Но если искусство всесторонне раскрыло нам существенные воззрения на мир, заключающиеся в его понятии, и содержание, входящее в эти воззрения, то оно освободилось от данного определенного содержания, предназначенного всякий раз для особого народа, особого времени. Истинная потребность в нем пробуждается только с потребностью обратиться против того содержания, которое одно до сих пор обладало значимостью. Так, Аристофан восстал против своего времени, Лукиан — против всего греческого прошлого, а в Италии и Испании на исходе средних веков Ариосто и Сервантес начали выступать против рыцарства.
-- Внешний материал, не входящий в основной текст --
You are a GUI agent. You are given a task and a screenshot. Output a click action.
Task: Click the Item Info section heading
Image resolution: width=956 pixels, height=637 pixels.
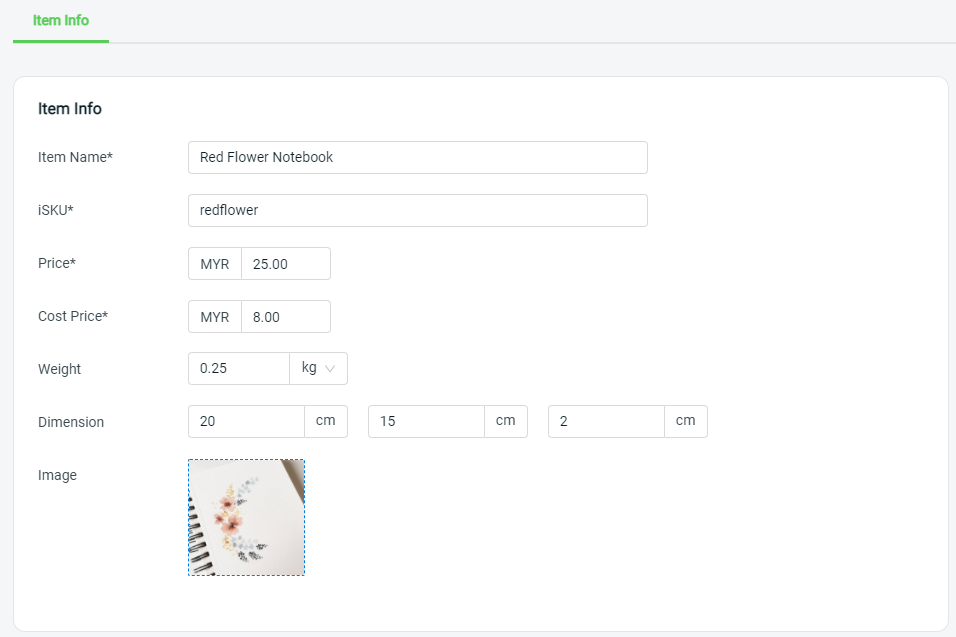[x=70, y=109]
В противоположность той эпохе, когда художник благодаря своей национальности и своему времени находится субстанциально в рамках определенного мировоззрения, его содержания и формы воплощения, в новейшее время достигла полного развития совершенно иная точка зрения. Почти у всех современных народов отточенная рефлексия и критика затронула также и художников, а у нас, немцев, к этому прибавилась и свобода мысли. Это сделало художников, так сказать, tabula rasa (латин. — чистая доска) в отношении материала и формы их творчества, после того как были пройдены необходимые особенные стадии романтической формы искусства. Связанность особенным содержанием и способом воплощения, подходящим только для этого материала, отошла для современного художника в прошлое; искусство благодаря этому сделалось свободным инструментом, которым он в меру своего субъективного мастерства может затрагивать любое содержание. Тем самым художник возвышается над определенными освященными формами и образованиями; он движется свободно, самостоятельно, независимо от содержания и характера созерцания, в которое прежде облекалось для сознания святое и вечное. Никакое содержание, никакая форма уже больше непосредственно не тождественны с задушевностью, с природой, с бессознательной субстанциальной сущностью художника. Для него безразличен любой материал, если только он не противоречит формальному закону, требующему, чтобы материал этот был вообще прекрасным и был способен сделаться предметом художественной обработки.

В наши дни нет материала, который сам по себе возвышался бы над этой относительностью. Коли он над ней и возвышается, то отсутствует безусловная потребность в изображении его искусством. Художник относится к своему содержанию в целом словно драматург, который создает и раскрывает другие, чуждые лица. Он и теперь еще вкладывает в него свой гений, вплетает в него часть собственного материала, но этот материал является лишь общим или совершенно случайным. Более строгая индивидуализация не принадлежит самому художнику, он пользуется здесь своим запасом образов, способов формирования, образами прежних форм искусства. Сами по себе взятые, они ему безразличны и приобретают важность лишь постольку, поскольку они представляются ему наиболее подходящими для того или иного материала.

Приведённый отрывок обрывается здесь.